■ Aim of the task: Go through the listing and state how many lines hold the string "computer". Nothing else is needed.

■ Exercise material:
-*-*-
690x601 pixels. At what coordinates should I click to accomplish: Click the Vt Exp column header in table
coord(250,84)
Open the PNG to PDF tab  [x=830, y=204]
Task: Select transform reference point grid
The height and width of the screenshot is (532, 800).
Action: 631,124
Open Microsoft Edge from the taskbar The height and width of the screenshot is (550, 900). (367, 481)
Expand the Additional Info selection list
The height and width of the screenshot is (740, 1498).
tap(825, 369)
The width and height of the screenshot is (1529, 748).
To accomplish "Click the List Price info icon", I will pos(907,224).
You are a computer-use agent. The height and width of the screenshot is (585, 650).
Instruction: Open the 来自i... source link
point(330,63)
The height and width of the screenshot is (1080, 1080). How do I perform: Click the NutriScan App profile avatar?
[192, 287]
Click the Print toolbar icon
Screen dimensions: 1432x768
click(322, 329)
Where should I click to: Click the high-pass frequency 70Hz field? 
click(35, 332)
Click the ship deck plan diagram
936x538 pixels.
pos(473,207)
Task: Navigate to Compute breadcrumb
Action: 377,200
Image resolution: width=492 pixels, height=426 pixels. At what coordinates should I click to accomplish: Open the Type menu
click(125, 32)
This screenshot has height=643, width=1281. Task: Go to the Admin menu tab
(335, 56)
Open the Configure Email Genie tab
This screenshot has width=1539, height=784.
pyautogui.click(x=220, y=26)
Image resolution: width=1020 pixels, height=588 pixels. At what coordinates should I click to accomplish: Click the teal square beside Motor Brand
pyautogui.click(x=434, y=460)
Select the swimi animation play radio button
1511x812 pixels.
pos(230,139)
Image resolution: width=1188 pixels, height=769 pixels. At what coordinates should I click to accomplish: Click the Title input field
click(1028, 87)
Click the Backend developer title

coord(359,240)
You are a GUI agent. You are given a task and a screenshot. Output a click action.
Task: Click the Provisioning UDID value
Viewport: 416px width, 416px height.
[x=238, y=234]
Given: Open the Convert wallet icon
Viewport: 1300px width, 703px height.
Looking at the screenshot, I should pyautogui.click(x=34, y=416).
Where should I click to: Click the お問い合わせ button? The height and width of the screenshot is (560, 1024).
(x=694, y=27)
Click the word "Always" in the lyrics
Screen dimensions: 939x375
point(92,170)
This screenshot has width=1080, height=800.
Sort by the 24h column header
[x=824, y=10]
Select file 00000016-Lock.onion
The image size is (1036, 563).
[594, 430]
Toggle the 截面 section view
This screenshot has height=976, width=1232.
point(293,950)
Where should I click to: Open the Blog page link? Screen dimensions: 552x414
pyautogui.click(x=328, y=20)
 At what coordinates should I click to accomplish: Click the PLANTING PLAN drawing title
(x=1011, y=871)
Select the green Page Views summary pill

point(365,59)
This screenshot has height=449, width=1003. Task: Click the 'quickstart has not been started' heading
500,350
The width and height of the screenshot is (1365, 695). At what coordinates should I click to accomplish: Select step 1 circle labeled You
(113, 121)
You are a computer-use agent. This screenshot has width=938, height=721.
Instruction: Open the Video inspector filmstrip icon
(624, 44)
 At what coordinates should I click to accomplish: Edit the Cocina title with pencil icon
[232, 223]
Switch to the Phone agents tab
-*-*-
■ Exercise output: 2